| ACTIVITY |
Rewrite everything from "The disease causes" down to "possible health threat." in the smallpox text below, putting "humanity" in place of "mankind".

START TEXT SHOWN

Smallpox is a virus diseases which is highly contagious, disfiguring and often fatal. Fortunately following worldwide immunization campaigns this naturally-occurring disease has been eradicated. However, there are laboratories which stockpile the virus for research purpose, as it is sometimes feared to be used as a biological weapon. There is no treatment available for smallpox virus but vaccines can prevent it. The risks associated with vaccination is major so routine vaccination is not recommended and not usually necessary as the naturally-occurring disease has been eradicated.

The disease causes characteristic raised fluid-filled skin rashes which may complicate into scars, blindness, deformed limbs and the disease is fatal in nearly 30 to 35% of cases. Smallpox used to be one of the most deadly diseases known to mankind. WHO estimated that as recently as in 1967 it killed about 2 million people worldwide. It is no longer as much a concern these days but with the risk of bioterrorism, it should not be forgotten as a possible health threat.

END TEXT SHOWN
START EXERCISE DATA

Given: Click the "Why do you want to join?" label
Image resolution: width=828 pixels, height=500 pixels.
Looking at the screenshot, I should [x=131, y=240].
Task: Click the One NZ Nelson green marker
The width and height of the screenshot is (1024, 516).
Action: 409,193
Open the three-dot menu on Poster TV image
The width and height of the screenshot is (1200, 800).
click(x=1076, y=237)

END EXERCISE DATA
START EXERCISE DATA

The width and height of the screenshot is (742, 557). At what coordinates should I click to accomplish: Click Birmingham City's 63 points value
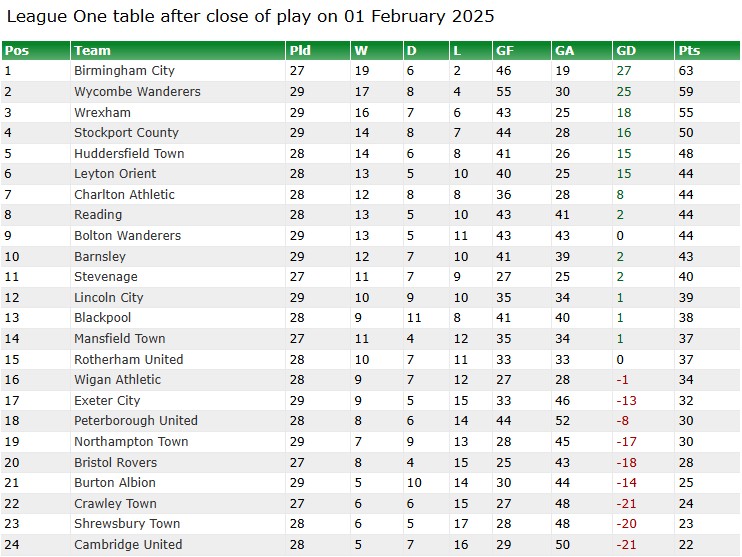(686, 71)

END EXERCISE DATA
START EXERCISE DATA

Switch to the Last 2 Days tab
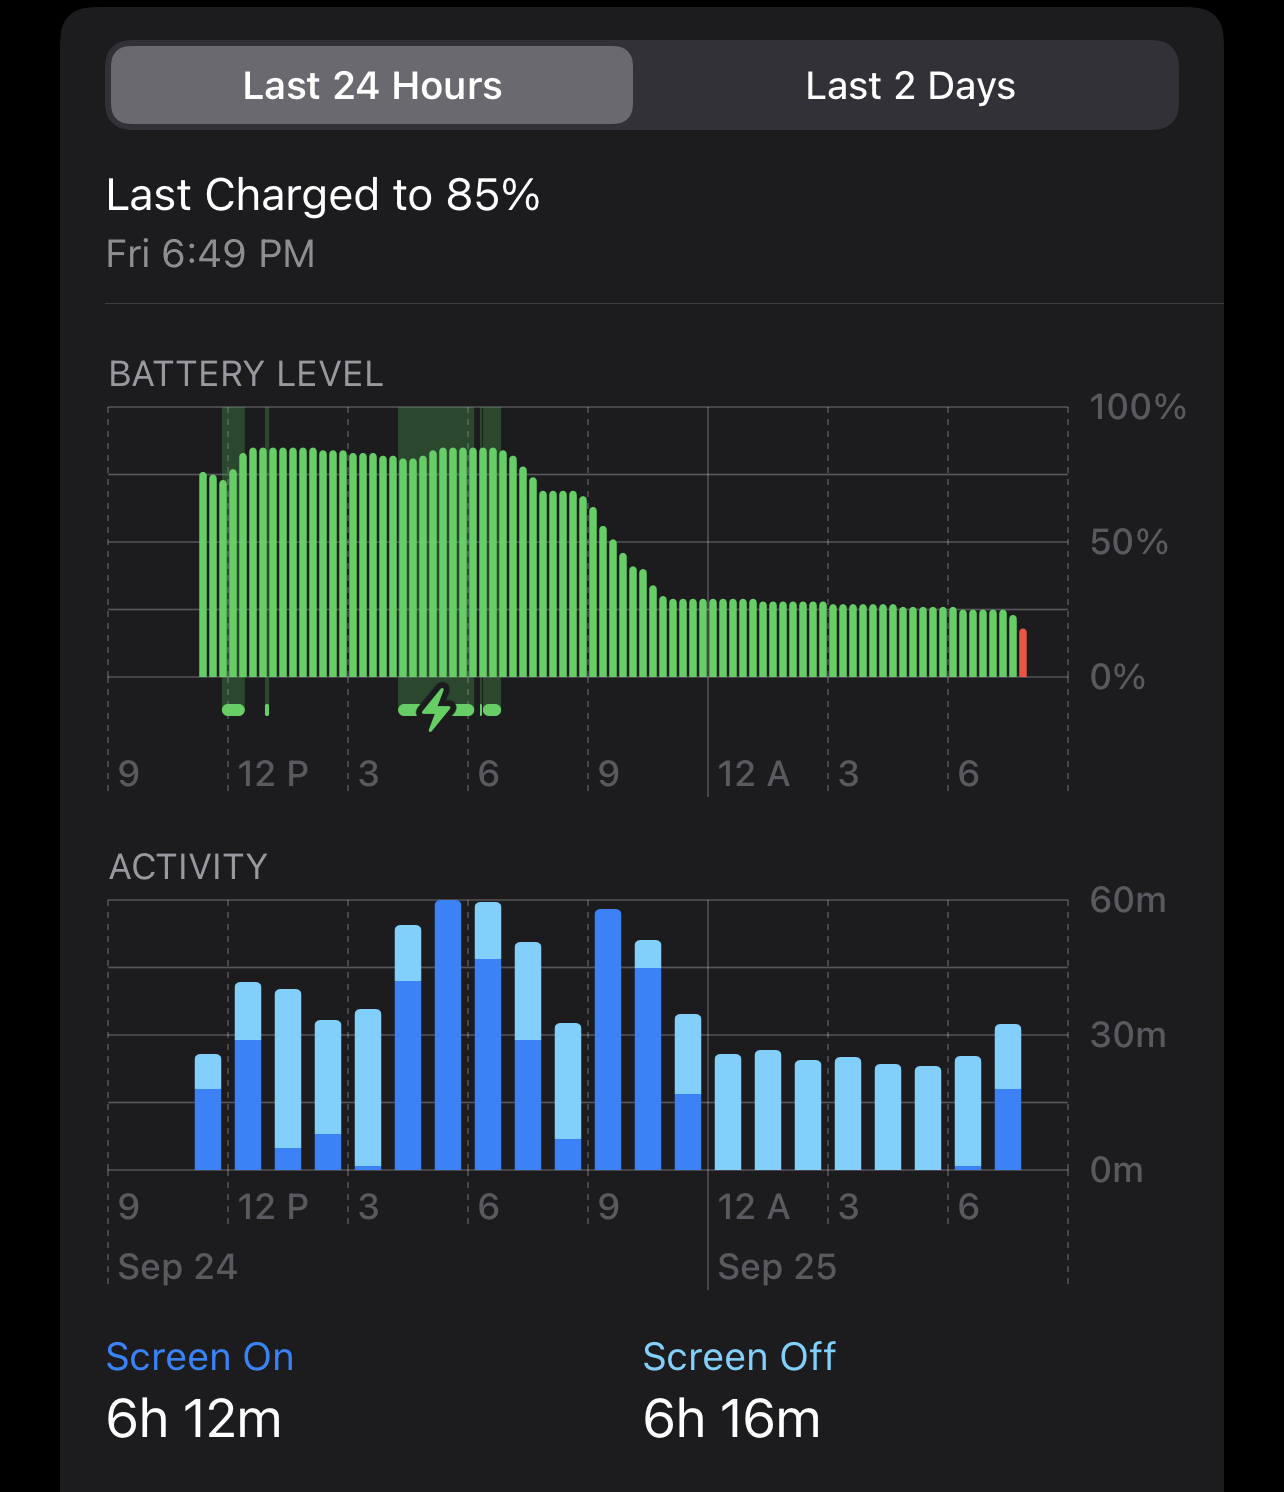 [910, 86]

END EXERCISE DATA

| EXERCISE RESPONSE |
The disease causes characteristic raised fluid-filled skin rashes which may complicate into scars, blindness, deformed limbs and the disease is fatal in nearly 30 to 35% of cases. Smallpox used to be one of the most deadly diseases known to humanity. WHO estimated that as recently as in 1967 it killed about 2 million people worldwide. It is no longer as much a concern these days but with the risk of bioterrorism, it should not be forgotten as a possible health threat.